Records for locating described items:
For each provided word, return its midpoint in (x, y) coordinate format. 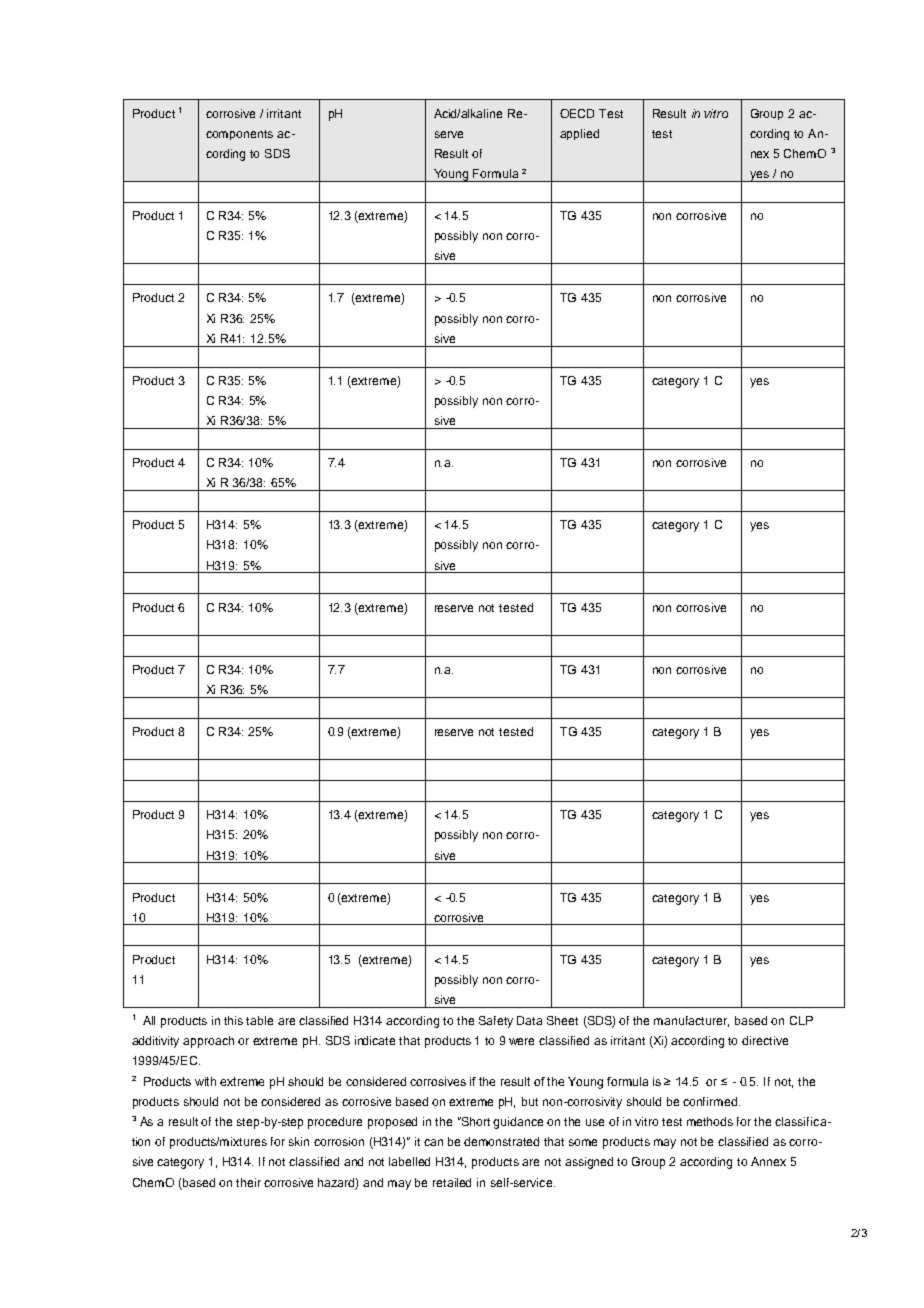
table (259, 1020)
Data (529, 1020)
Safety (496, 1022)
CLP (801, 1020)
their (248, 1182)
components (239, 135)
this (233, 1020)
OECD (577, 113)
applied (579, 134)
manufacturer (691, 1021)
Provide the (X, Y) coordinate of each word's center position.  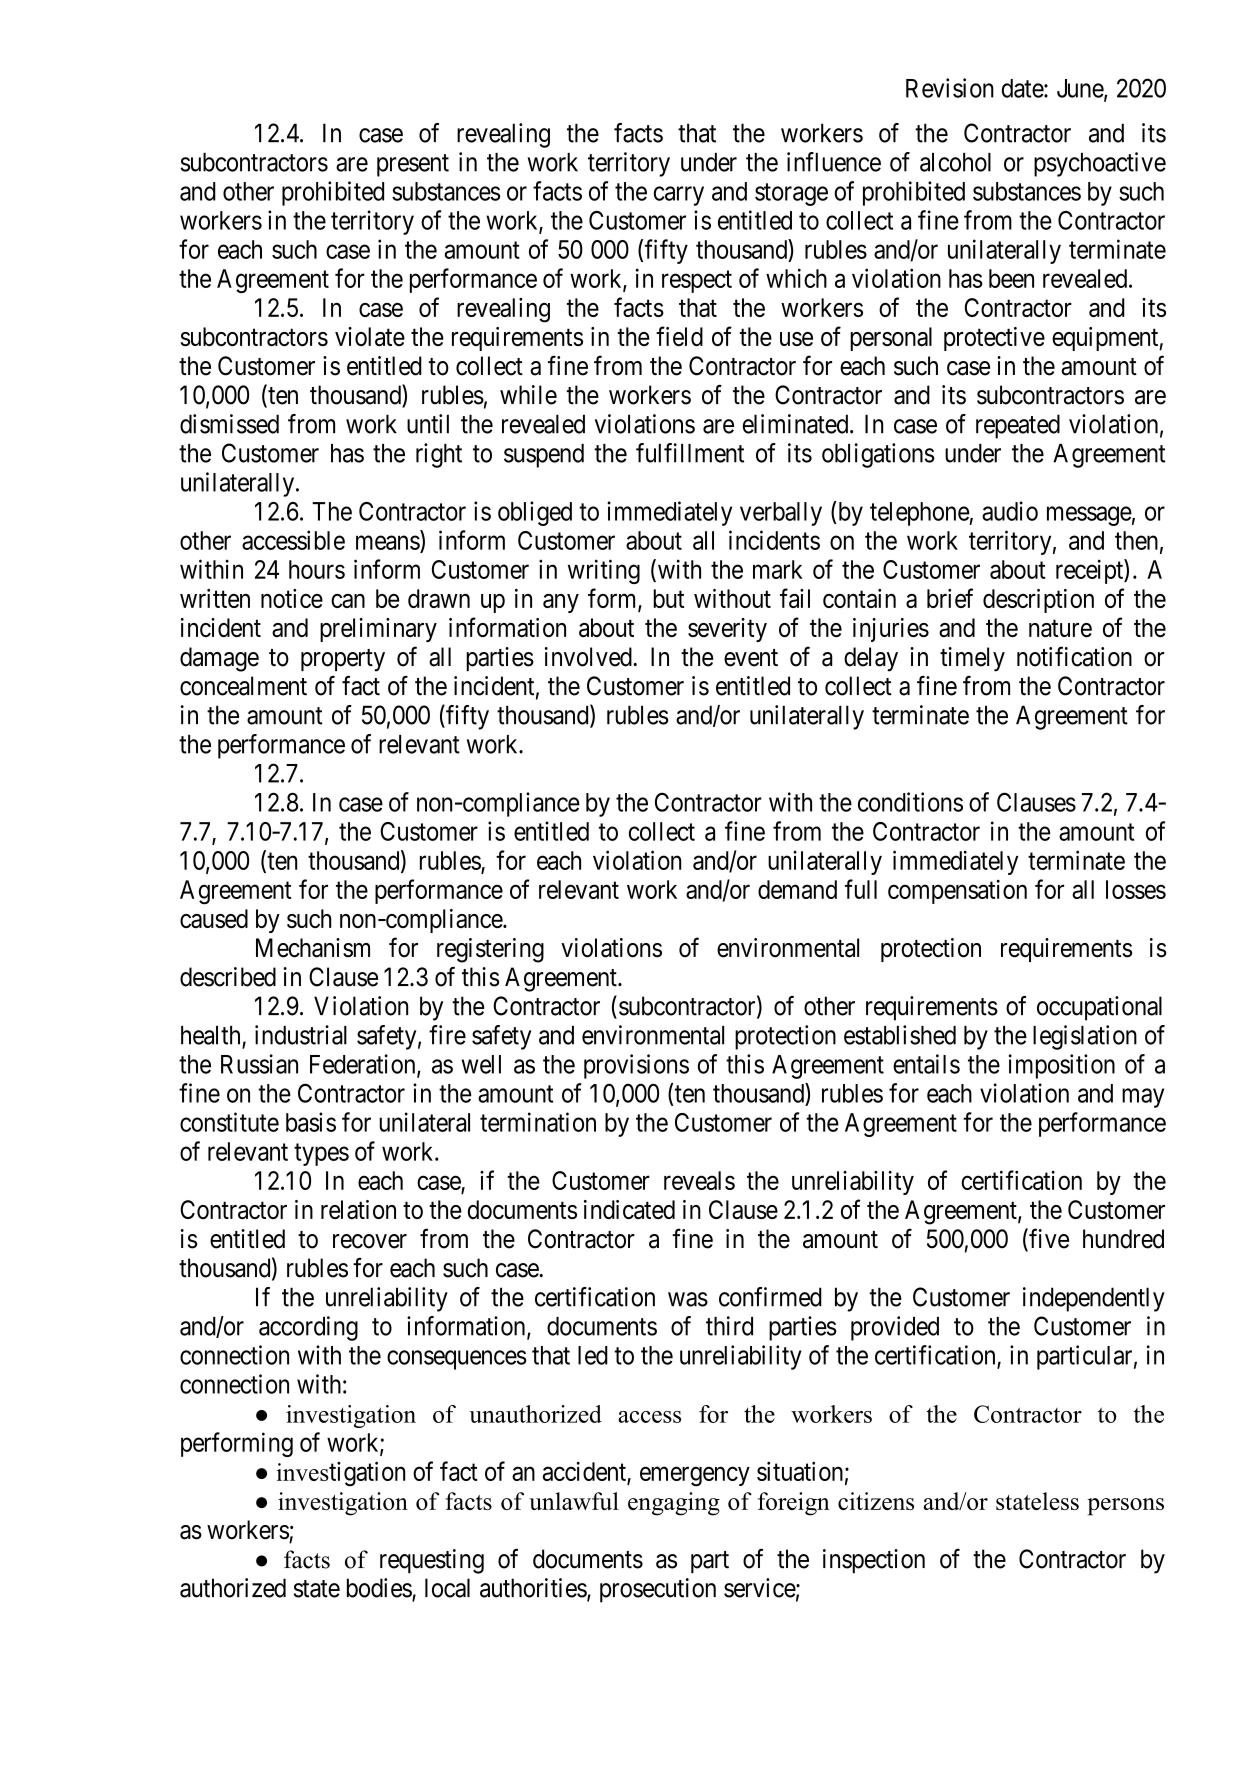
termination (538, 1122)
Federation (364, 1065)
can (348, 601)
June (1081, 89)
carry (679, 196)
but (668, 598)
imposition (1062, 1066)
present (413, 165)
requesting (432, 1561)
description (1038, 601)
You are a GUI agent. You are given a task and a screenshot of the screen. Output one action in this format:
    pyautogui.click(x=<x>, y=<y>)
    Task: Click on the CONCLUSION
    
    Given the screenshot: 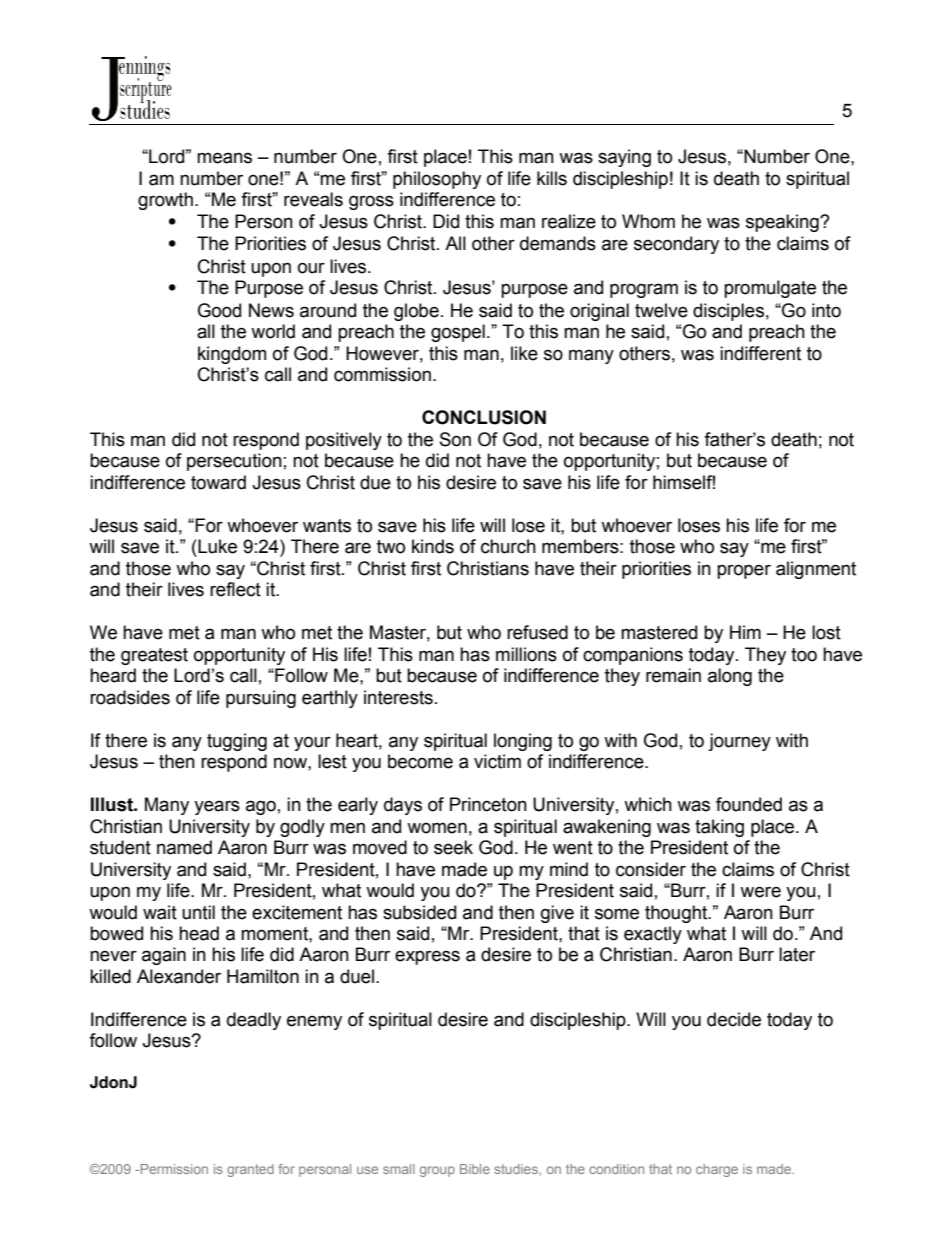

What you will do: Extract every line of the records above unchanged, and leave the pictures out.

Expected output:
For each provided word, return its midpoint in (x, y) coordinate format. 
table (259, 1020)
Data (529, 1020)
Safety (496, 1022)
CLP (801, 1020)
their (248, 1182)
components (239, 135)
this (233, 1020)
OECD (577, 113)
applied (579, 134)
manufacturer (691, 1021)
Provide the (X, Y) coordinate of each word's center position.  
termination (538, 1122)
Federation (364, 1065)
can (348, 601)
June (1081, 89)
carry (679, 196)
but (668, 598)
imposition (1062, 1066)
present (413, 165)
requesting (432, 1561)
description (1038, 601)
You are a GUI agent. You are given a task and a screenshot of the screen. Output one action in this format:
    pyautogui.click(x=<x>, y=<y>)
    Task: Click on the CONCLUSION
    
    Given the screenshot: 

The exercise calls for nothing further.